Just 5% of cancer patients participate in clinical trials: 5 things to know

As cancer treatments continue to improve and advance, limited patient participation in research remains an inhibitor to progress. While more than 2,000 immunotherapy drugs are currently in development, just 5 percent of cancer patients participate in clinical trials, PBS NewsHour reports.

Here are five key takeaways from the report.

1. In 2016, there were an estimated 1.7 million new diagnoses of cancer in the U.S. Despite advancements in treatment, 600,000 people died of the disease in the same year. Developing new safe and effective cancer treatments is a long and laborious process that can be significantly slowed by limited patient participation.

2. Beyond the willingness of patients to participate in trials, limited access to novel cancer therapies is a major hindrance to patient enrollment. The overwhelming majority of cancer treatment clinical trials occur in the nation's major research hospitals.

"I don't think it's an unwillingness on the patients' part," Scott Delacroix, MD, director of urologic oncology at Stanley S. Scott Cancer Center in New Orleans, told PBS NewsHour. "I don't even think it's an unwillingness on the physician's part. It's really a systems error, with the fact that patients don't have access, unless they are willing to travel."

3. After flooding caused by Hurricane Katrina closed Louisiana's primary cancer research center at Charity Hospital in New Orleans, a team led by Augusto Ochoa, MD, a pediatrician allergist-immunologist at Stanley S. Scott Cancer Center, worked to change the state's clinical trial infrastructure and expand patient access with the help of the National Cancer Institute.

"After Katrina, our only choice was to start working with community oncologists and community sites," Dr. Ochoa told PBS NewsHour. "I think this is a winning approach to bring clinical trials to the patients. They cannot be exclusively provided in specialized cancer centers."

4. The group established the Gulf South NCORP clinical trials network, which currently consists of more than 22 treatment facilities staffed by more than 90 investigators across Louisiana, with one location in Mississippi. The effort tripled the number of patients enrolled in clinical trials in Louisiana.

5. Technology provides another avenue to speed cancer treatment development by facilitating the spread of information. Researchers with Flatiron Health, a healthcare technology company launched in 2012, have developed a database fueled by anonymized patient information provided by 2,500 oncology clinicians who also use the database in their own research.

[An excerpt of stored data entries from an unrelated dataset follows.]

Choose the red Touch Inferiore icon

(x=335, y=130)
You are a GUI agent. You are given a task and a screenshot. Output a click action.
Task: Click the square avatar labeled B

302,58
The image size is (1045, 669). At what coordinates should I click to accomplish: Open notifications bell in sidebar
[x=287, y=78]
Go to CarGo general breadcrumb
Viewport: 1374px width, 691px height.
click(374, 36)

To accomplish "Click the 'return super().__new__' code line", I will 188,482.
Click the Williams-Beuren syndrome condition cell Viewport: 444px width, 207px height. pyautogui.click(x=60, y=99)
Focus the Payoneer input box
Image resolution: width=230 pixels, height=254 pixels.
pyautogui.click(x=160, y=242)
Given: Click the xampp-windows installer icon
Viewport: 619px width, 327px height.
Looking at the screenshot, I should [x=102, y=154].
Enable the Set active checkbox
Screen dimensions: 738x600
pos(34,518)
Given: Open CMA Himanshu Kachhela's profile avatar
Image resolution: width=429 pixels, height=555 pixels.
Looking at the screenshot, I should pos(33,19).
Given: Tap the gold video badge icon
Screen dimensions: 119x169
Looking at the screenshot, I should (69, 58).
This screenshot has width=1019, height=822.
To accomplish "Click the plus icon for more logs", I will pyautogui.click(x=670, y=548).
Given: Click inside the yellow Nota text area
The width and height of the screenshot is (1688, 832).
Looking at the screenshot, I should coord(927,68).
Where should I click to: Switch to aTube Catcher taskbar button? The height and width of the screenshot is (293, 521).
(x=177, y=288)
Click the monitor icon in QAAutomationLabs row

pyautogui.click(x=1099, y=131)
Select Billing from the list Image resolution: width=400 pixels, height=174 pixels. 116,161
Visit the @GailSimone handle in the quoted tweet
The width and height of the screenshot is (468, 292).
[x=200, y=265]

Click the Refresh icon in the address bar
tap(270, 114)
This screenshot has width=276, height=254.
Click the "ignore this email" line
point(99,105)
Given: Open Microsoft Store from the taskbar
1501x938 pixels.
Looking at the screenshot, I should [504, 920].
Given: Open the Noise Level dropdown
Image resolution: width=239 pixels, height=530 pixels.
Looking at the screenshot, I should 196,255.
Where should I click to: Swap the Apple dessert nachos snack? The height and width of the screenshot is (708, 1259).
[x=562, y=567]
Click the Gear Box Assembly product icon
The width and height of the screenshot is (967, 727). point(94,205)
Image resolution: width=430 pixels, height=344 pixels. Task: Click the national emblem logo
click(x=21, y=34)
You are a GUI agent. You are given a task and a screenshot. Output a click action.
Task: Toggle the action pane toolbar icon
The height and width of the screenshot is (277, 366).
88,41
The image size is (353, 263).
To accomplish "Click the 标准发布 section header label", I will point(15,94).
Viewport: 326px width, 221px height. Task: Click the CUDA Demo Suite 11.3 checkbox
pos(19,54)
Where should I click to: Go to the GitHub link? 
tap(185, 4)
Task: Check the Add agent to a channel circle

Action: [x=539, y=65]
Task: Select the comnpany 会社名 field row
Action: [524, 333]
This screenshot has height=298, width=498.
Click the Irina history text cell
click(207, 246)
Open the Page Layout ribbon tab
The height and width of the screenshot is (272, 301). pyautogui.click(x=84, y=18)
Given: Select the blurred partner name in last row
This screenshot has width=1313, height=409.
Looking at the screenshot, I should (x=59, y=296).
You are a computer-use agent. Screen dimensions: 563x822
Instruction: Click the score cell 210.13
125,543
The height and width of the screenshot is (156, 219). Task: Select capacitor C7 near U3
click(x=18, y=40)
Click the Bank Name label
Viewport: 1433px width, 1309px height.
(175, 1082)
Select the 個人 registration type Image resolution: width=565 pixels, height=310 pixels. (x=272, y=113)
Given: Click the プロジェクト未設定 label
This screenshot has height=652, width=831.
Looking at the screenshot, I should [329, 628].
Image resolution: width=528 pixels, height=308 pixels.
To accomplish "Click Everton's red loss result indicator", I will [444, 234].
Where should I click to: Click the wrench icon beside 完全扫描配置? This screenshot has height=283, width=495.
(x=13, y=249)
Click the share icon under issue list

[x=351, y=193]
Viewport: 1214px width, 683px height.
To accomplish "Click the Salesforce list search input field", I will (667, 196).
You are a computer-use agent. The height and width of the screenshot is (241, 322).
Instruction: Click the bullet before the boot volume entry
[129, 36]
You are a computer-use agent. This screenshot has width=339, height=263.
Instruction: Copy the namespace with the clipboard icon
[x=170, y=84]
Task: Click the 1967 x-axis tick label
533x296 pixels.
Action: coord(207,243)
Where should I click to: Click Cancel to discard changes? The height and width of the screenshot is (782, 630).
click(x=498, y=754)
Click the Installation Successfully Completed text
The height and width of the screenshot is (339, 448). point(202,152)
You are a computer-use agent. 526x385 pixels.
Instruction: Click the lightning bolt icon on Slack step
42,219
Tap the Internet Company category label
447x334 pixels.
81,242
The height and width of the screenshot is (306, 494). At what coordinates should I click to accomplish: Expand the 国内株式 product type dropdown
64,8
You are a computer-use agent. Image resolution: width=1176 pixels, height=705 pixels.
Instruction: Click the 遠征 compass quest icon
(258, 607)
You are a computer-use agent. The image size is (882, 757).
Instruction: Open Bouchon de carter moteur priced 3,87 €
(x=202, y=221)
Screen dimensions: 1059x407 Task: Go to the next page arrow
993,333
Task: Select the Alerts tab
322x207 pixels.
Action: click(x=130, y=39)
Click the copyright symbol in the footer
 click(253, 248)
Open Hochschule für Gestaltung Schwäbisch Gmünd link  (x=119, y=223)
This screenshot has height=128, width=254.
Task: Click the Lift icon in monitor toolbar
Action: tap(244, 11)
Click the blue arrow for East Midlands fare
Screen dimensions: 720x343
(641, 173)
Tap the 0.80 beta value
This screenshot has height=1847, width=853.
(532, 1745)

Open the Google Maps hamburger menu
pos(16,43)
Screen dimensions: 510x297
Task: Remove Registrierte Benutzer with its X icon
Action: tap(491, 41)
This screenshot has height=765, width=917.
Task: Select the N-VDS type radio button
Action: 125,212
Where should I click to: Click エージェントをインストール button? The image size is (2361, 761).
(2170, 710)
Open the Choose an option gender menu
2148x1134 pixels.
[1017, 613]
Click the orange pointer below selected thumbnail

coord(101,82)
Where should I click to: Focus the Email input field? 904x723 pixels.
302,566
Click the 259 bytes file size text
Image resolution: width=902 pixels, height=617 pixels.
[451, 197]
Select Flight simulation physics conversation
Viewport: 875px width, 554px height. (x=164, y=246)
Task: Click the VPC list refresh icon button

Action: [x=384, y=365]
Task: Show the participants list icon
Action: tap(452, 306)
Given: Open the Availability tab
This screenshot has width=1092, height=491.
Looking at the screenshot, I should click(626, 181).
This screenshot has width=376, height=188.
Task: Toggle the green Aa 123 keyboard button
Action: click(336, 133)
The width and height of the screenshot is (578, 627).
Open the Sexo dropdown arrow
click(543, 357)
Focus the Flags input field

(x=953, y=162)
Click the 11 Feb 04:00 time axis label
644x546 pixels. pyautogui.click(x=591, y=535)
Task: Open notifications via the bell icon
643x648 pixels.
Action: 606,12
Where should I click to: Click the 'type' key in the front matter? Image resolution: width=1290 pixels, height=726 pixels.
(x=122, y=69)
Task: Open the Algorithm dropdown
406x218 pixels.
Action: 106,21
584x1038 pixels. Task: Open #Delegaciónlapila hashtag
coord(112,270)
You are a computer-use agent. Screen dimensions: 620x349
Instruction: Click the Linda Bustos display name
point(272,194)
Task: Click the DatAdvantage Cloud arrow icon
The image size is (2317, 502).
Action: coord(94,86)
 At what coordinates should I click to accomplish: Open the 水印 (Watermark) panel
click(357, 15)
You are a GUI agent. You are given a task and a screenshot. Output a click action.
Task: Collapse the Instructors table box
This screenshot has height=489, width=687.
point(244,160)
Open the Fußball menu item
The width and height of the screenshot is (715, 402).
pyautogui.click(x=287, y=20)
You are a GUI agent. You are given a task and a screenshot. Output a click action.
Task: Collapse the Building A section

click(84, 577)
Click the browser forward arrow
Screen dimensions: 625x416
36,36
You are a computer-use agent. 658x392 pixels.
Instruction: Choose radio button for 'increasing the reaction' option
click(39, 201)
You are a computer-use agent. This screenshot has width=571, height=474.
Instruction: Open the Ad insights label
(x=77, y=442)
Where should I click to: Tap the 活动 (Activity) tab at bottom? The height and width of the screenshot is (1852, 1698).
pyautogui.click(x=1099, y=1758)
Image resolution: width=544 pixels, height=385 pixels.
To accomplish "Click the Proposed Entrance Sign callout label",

"I think the electronic health record shift is a similar style infrastructure shift to the cell phone, which is we took all of these folks who essentially were disconnected from the grid, and we gave them a phone, and now they're fully connected," Zach Weinberg, co-founder of Flatiron Health, told PBS NewsHour. "In healthcare what we're doing is something really similar. Whether it's identifying patients for clinical trials, making treatment recommendations or even just helping physicians figure out what other docs are doing for similar types of patients."